Pick out each line of the material below that contains the word "Click" and copy it in full.

━━━ Data in this exercise

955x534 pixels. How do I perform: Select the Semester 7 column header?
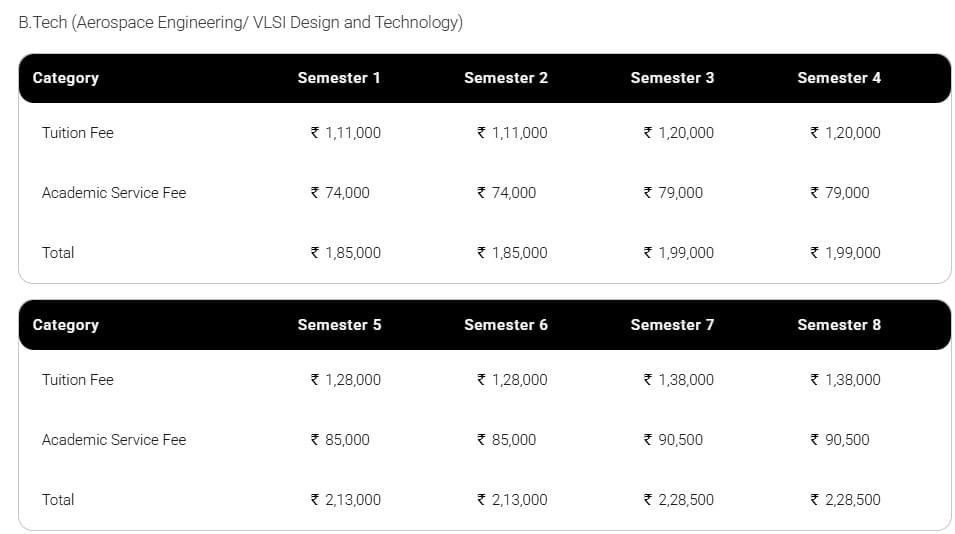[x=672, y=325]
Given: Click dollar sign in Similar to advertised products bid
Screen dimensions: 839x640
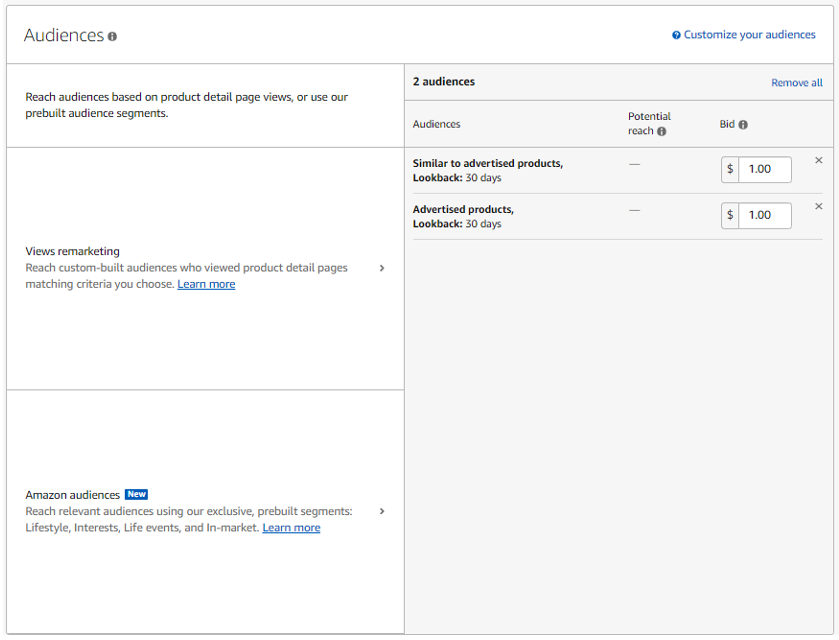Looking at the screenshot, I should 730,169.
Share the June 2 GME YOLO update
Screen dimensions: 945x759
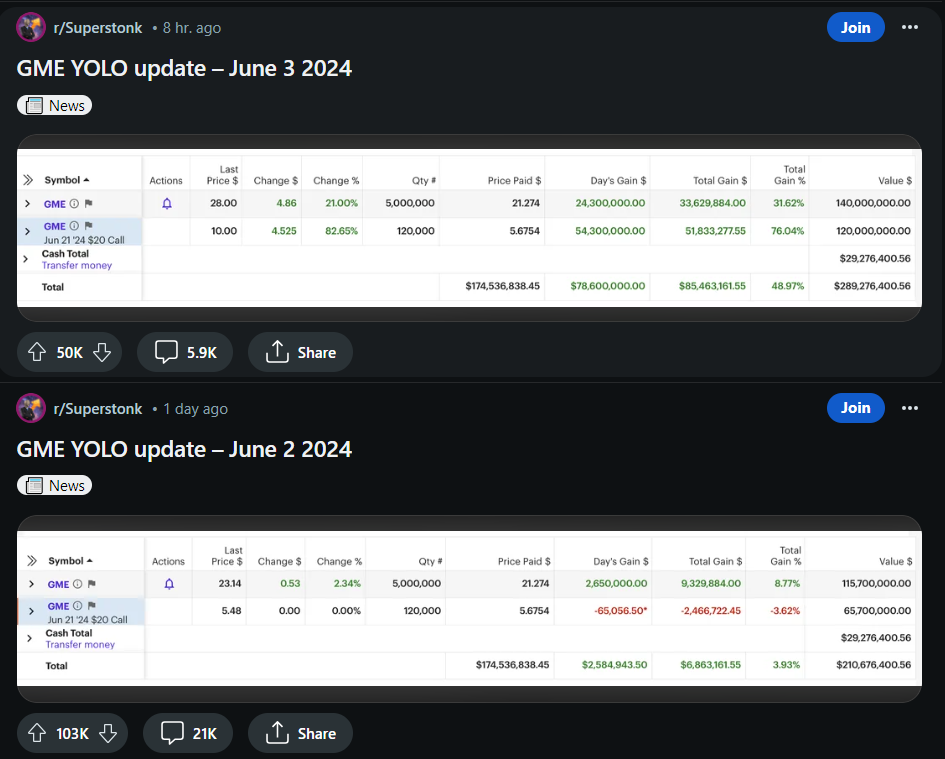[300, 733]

━━━━━━
━━━ Data in this exercise

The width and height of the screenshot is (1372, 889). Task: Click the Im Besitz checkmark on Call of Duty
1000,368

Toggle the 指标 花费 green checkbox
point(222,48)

━━━━━━

▶ [Correct result]
Given: Click dollar sign in Similar to advertised products bid
The width and height of the screenshot is (1372, 889). Task: Click the Im Besitz checkmark on Call of Duty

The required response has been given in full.